Several high-profile DNS security incidents have made headlines recently, a reminder that this integral part of the internet must not be taken for granted. Unlike enterprise assets – endpoints, networks, data centers – DNS is public infrastructure, so many businesses rely on registrars and ISPs to protect it. In light of recent events, it’s a good time to rethink your strategy for DNS security.
Understanding the risks
There are three points at which the DNS lookup can be hijacked. The first is on a user’s endpoint, which can be infected with malware that overrides the devices’ DNS configuration. The second is through public Wi-Fi, where a session can easily be hijacked. The third threat to DNS is to the records themselves. By stealing credentials, attackers can access specific DNS accounts and redirect traffic to a site they control. Or on a larger scale, they can attack the DNS registrars and change multiple records.
These techniques can be deployed for a number of purposes. They can be used to send a user to a “bad” site that downloads malware or steals credentials. They can be used against a SaaS application – for example a CRM program – in order to exfiltrate data. And, they can be used in a targeted attack against a specific organization to gain access to company emails or private network resources.
Putting together a solution
Is there a solution? In short, yes – but as usual, it isn’t one-size-fits-all. Each organization needs to prioritize, determine the level of security they need, and implement one or more products accordingly.
To protect users from reaching malicious domains, businesses can use a DNS security solution that checks DNS reputation, blocks access to known bad domains and proxies access to suspicious domains. To make this effective on laptops outside of the LAN, you will need to deploy an endpoint agent, in addition to your existing Endpoint Protection Platform. This approach will usually prevent users from going to a bad or “imposter” site in cases where the DNS lookup or DNS record has been compromised.
When it comes to protecting your applications from a targeted DNS attack, the first line of defense is to use a secure, managed DNS registration service like Cloudflare or NS1. In addition to taking measures to protect their registries from hijacking, they offer DNSSEC, an extension to the standard that cryptographically signs DNS records to verify their authenticity.
There are still some operational issues with this standard, but as adoption increases, they should improve. However, while they significantly reduce the risk, they do not protect against all forms of attacks.
What about traditional VPN?
One question worth asking is whether a private application should be exposed to the internet at all, especially now, when DNS is being targeted. If an application is for internal use only, limiting access to a VPN side-steps the DNS security issues mentioned above. This approach was fairly common when most access took place on the office LAN, and remote access needs were limited.
Today, a number of factors – including the increasing number of remote workers and cloud migration – has led to more enterprise applications being exposed to the internet. Employees do not like using VPNs and IT professionals do not like implementing, maintaining and supporting them — and for good reason. But the security risk is significant. In addition to DNS security, applications that are exposed to the internet are at risk of DDoS attacks, API attacks, client-side attacks, etc.

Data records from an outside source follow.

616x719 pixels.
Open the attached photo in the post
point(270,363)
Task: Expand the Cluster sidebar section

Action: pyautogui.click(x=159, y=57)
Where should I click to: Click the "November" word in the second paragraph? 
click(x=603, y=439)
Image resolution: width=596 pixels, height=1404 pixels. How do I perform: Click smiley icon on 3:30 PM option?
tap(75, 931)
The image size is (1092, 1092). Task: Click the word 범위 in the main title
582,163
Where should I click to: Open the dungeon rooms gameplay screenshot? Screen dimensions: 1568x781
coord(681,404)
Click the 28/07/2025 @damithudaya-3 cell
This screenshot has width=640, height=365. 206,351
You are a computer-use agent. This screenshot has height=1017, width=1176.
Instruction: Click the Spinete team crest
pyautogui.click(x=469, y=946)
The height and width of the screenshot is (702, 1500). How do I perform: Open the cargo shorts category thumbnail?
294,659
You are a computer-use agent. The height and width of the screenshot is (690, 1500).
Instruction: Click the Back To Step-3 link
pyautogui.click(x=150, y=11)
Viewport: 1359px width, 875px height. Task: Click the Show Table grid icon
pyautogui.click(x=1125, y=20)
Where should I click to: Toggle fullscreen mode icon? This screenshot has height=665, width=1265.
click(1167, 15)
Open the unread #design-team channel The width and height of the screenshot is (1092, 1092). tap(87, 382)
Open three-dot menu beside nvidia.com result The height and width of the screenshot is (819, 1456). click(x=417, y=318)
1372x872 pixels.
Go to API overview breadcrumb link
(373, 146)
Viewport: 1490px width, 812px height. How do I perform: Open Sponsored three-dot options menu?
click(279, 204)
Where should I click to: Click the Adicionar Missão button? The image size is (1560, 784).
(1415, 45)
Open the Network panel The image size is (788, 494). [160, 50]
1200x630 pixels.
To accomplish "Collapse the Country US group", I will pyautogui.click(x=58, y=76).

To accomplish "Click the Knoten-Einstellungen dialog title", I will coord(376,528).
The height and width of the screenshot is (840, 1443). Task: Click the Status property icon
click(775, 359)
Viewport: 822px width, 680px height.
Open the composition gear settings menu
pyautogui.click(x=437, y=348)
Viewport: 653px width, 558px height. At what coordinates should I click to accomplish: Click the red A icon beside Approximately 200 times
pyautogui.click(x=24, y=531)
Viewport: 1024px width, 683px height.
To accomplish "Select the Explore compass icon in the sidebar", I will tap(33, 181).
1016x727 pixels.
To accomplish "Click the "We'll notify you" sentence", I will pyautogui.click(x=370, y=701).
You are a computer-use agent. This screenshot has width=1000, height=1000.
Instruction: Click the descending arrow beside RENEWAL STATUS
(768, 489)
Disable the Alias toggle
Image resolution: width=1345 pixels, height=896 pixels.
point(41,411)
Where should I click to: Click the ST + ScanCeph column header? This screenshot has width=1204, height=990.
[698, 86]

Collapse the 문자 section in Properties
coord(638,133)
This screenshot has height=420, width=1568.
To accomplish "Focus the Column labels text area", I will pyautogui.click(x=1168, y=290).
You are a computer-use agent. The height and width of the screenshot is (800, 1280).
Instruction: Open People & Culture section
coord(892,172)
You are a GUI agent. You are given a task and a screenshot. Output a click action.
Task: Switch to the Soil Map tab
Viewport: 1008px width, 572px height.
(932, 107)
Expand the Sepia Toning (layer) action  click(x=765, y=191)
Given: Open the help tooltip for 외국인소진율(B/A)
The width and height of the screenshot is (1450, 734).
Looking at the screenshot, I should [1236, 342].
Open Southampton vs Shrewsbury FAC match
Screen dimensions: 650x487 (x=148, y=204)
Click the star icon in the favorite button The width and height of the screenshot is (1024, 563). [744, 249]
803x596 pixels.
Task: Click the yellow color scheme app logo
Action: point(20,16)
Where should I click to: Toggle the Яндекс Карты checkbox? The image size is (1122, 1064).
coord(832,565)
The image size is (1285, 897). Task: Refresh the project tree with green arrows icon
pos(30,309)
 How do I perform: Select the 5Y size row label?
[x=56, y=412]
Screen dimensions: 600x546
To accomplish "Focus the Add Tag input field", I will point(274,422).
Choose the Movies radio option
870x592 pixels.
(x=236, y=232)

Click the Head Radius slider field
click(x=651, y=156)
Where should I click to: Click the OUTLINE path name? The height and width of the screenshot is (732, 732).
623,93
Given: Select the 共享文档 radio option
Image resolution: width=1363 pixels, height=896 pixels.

The next generation, a managed VPN alternative
Fortunately, there is a way to isolate enterprise applications from the internet, while addressing the security and operational issues of a conventional VPN. Software-defined perimeters (SDPs) are an always-on VPN alternative, delivered as-a-service, from the cloud to provide micro-segmented, secure access and cloud-delivered web security, in addition to a management-friendly experience.
Rather than the old approach of connecting users to the network, SDPs connect them to specific applications or network resources such as servers. Everything else is invisible to the user, and therefore isolated from threats on the endpoint. This zero-trust approach on the one hand isolates enterprise applications from the internet, and on the other hand, limits the network attack surface.
Advanced SDP solutions provide always-on security so that when you are in a coffee shop or the airport, you first connect and from there, access both enterprise applications and the internet. This approach protects you from all three of the DNS risks discussed above:
- Sessions cannot be hijacked and sent to a rogue DNS server.
- Enterprise applications are only accessible over the SDP – there are no public DNS records that can be targeted and manipulated.
- All internet access is handled by a curated, secure DNS server, along with feeds from a DNS reputation service to guarantee authenticity as well as block malicious domains. Additionally, Secure Web Gateway and Web Isolation services can be activated on demand, based on a multitude of risk factors.
As always with security, there is a tradeoff between the level of protection and the resources required to implement it. The best thing about advanced SDP solutions is that they are delivered as a service – and DNS security is built-in. The always-on VPN technology means that users have secure access to both enterprise applications and the internet at all times, regardless of where they are located. The IT team benefits from three types of DNS security as an integral part of the solution.